Da fare
a - Per ciascuna affermazione indica se concorda con il testo sulla parabola del seminatore e cita alla lettera le parole del testo che lo stabiliscono: (i) il seminatore getta il seme soltanto sul terreno buono; (ii) la quantità del frutto dipende dal terreno che accoglie la Parola; (iii) le due beatitudini possono essere accolte anche come esortative.
b - Trascrivi senza modifiche il passo del testo sulla parabola del seminatore compreso tra «Il vero discepolo» e «frase interpella tutti.», estremi inclusi.

Pagina
Il vero discepolo ascolta la Parola del Signore, la vive, la mette in pratica e la annuncia con coraggio.
 
Queste due “beatitudini” che a prima vista suonano come “informative” possono essere accolte anche come “esortative”. In questo caso si potrebbe tradurre così: "Beati i vostri occhi quando si impegnano a guardare e i vostri orecchi decidono di ascoltare". Letta bene, questa frase interpella tutti.
 
Cari Amici
Con la parabola del seminatore Gesù si manifesta come colui che semina la parola di Dio nel cuore di tutti gli uomini, senza distinzione, perché essa porti frutto. A una prima impressione il seminatore della parabola non sembra molto abile: infatti semina ovunque: sulla strada, sui sassi, sulle spine. Lo fa con sorprendente sicurezza. Semina in maniera abbondante. La semente cade e cade ovunque, anche dove sembra difficile che il seme possa germinare. Ma è questa la provocazione: il Maestro si rivolge a tutti indistintamente. La quantità del frutto non dipende dalla qualità del “seme”, ossia della Parola, ma dal “terreno” che l'accoglie.

Contenuto dei dati
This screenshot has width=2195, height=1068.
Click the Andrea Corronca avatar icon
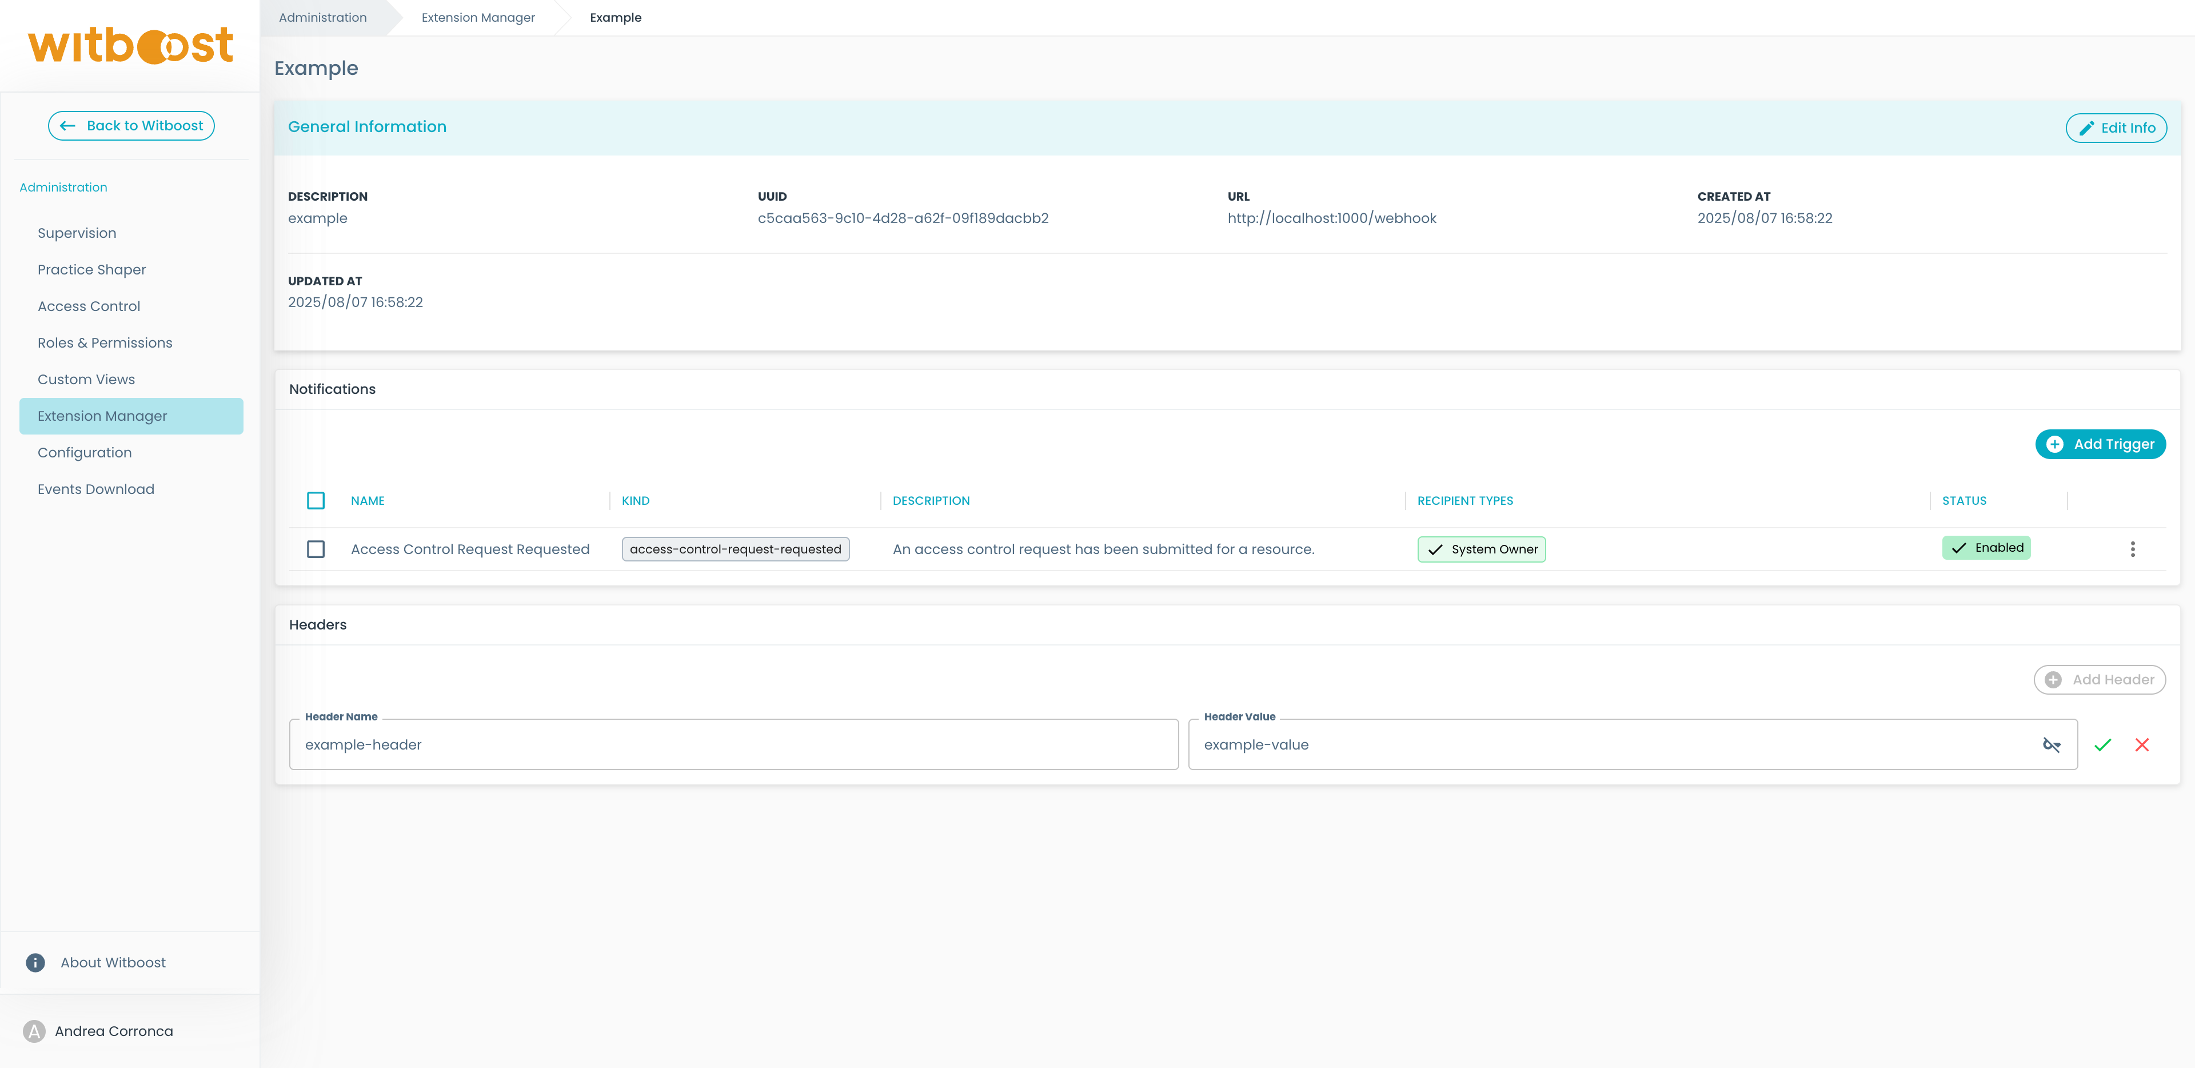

Soluzioni
a -
(i) No: «semina ovunque: sulla strada, sui sassi, sulle spine».
(ii) Sì: «La quantità del frutto non dipende dalla qualità del “seme”, ossia della Parola, ma dal “terreno” che l'accoglie».
(iii) Sì: «possono essere accolte anche come “esortative”».

b -
Il vero discepolo ascolta la Parola del Signore, la vive, la mette in pratica e la annuncia con coraggio.
 
Queste due “beatitudini” che a prima vista suonano come “informative” possono essere accolte anche come “esortative”. In questo caso si potrebbe tradurre così: "Beati i vostri occhi quando si impegnano a guardare e i vostri orecchi decidono di ascoltare". Letta bene, questa frase interpella tutti.